## WHAT YOU NEED TO DO
In the material below, find all lines with the string "computer" and copy them.

————————

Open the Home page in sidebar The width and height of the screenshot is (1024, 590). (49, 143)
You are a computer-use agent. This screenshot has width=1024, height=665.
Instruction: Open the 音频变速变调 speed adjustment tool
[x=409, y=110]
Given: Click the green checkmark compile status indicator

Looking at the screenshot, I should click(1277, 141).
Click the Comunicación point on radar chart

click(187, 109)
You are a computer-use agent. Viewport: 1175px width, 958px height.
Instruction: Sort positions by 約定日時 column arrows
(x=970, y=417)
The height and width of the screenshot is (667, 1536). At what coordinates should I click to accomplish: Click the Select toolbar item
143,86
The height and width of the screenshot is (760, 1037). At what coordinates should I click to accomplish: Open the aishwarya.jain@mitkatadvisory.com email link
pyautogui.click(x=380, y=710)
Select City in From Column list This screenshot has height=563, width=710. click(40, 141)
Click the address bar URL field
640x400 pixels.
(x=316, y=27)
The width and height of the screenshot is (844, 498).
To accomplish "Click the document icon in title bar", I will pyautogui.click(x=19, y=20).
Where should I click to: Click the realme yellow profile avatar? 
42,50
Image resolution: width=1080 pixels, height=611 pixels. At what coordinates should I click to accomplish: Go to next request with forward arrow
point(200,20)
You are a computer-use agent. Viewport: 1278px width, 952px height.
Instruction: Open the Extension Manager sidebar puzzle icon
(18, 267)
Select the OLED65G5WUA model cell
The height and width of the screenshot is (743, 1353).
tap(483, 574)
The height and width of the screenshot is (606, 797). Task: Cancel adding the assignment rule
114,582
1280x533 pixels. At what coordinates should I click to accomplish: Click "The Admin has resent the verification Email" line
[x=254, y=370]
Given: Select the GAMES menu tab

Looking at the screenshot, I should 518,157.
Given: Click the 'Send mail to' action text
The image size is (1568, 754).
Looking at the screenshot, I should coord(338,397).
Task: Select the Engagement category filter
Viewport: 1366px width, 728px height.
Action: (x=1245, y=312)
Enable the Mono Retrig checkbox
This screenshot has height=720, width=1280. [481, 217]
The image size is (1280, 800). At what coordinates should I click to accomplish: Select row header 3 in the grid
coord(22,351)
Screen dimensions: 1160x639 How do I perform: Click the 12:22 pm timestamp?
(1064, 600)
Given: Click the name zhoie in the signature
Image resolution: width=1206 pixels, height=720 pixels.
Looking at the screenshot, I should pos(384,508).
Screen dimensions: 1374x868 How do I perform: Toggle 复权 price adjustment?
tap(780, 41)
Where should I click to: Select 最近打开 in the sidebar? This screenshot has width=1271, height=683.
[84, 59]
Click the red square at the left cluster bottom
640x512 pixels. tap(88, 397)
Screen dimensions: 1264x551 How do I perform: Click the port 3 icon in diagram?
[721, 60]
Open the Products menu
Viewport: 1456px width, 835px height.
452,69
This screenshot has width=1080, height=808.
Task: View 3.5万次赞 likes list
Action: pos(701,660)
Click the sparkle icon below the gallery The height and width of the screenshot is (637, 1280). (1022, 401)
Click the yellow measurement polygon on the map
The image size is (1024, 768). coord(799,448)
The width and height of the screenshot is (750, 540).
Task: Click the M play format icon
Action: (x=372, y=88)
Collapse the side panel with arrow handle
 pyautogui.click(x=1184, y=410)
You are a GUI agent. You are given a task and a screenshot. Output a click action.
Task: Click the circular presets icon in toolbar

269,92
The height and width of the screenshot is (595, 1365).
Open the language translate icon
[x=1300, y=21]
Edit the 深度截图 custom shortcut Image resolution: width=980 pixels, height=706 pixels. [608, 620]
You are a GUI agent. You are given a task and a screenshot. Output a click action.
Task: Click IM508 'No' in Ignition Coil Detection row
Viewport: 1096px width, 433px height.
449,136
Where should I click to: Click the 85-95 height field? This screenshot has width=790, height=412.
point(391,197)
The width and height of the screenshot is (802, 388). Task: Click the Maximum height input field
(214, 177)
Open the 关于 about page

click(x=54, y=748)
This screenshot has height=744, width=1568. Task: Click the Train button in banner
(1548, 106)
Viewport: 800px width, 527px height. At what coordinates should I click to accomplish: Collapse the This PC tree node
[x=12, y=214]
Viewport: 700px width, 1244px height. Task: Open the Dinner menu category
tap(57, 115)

————————

## TASK RESPONSE
You are a computer-use agent. This screenshot has width=1024, height=665.
You are a computer-use agent. Viewport: 1175px width, 958px height.
You are a computer-use agent. Viewport: 1278px width, 952px height.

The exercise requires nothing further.